_Görev A_:
Danıştay kararının "Dava konusu istem" kısmında davacının talep ettiği her şeyi listeleyin.
_Görev B_:
Danıştay kararında "Danıştay 6. Daire" ifadesiyle başlayıp aşağıya doğru "VEKİLİ : Av. .." ifadesine kadar uzanan bölümün tamamını aynen tekrarlayın.

Abaküs Yazılım
6. Daire
Esas No: 2019/17892
Karar No: 2021/3796
Karar Tarihi: 15.03.2021

Danıştay 6. Daire 2019/17892 Esas 2021/3796 Karar Sayılı İlamı

T.C.
D A N I Ş T A Y
ALTINCI DAİRE
Esas No : 2019/17892
Karar No : 2021/3796

TEMYİZ EDEN (DAVALI) : …Büyükşehir Belediye Başkanlığı
VEKİLİ : Av. ..

KARŞI TARAF (DAVACI) : …
VEKİLİ : Av. …

İSTEMİN_KONUSU : … İdare Mahkemesinin … tarih ve E:…, K:... sayılı kararının iptale ilişkin kısmının temyizen incelenerek bozulması istenilmektedir.

YARGILAMA SÜRECİ:
Dava konusu istem: İstanbul İli, Sarıyer İlçesi, … Mahallesi, …pafta, … ada, … parsel sayılı taşınmazdaki yapı hakkında düzenlenen … günlü, … sayılı yapı tatil tutanağı ile bu tutanağa istinaden İstanbul Büyükşehir Belediye Encümenince alınan … günlü, … sayılı yıkım kararının iptali ve tahsil edilen para cezasının iadesi talep edilmiştir.

(Öğe ve metin konum verileri)
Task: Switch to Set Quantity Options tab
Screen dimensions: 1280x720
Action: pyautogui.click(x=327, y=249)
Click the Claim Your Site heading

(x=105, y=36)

_Tam çözüm A_:
- Yapı hakkında düzenlenen yapı tatil tutanağının iptali
- Bu tutanağa istinaden İstanbul Büyükşehir Belediye Encümenince alınan yıkım kararının iptali
- Tahsil edilen para cezasının iadesi

_Tam çözüm B_:
Danıştay 6. Daire 2019/17892 Esas 2021/3796 Karar Sayılı İlamı

T.C.
D A N I Ş T A Y
ALTINCI DAİRE
Esas No : 2019/17892
Karar No : 2021/3796

TEMYİZ EDEN (DAVALI) : …Büyükşehir Belediye Başkanlığı
VEKİLİ : Av. ..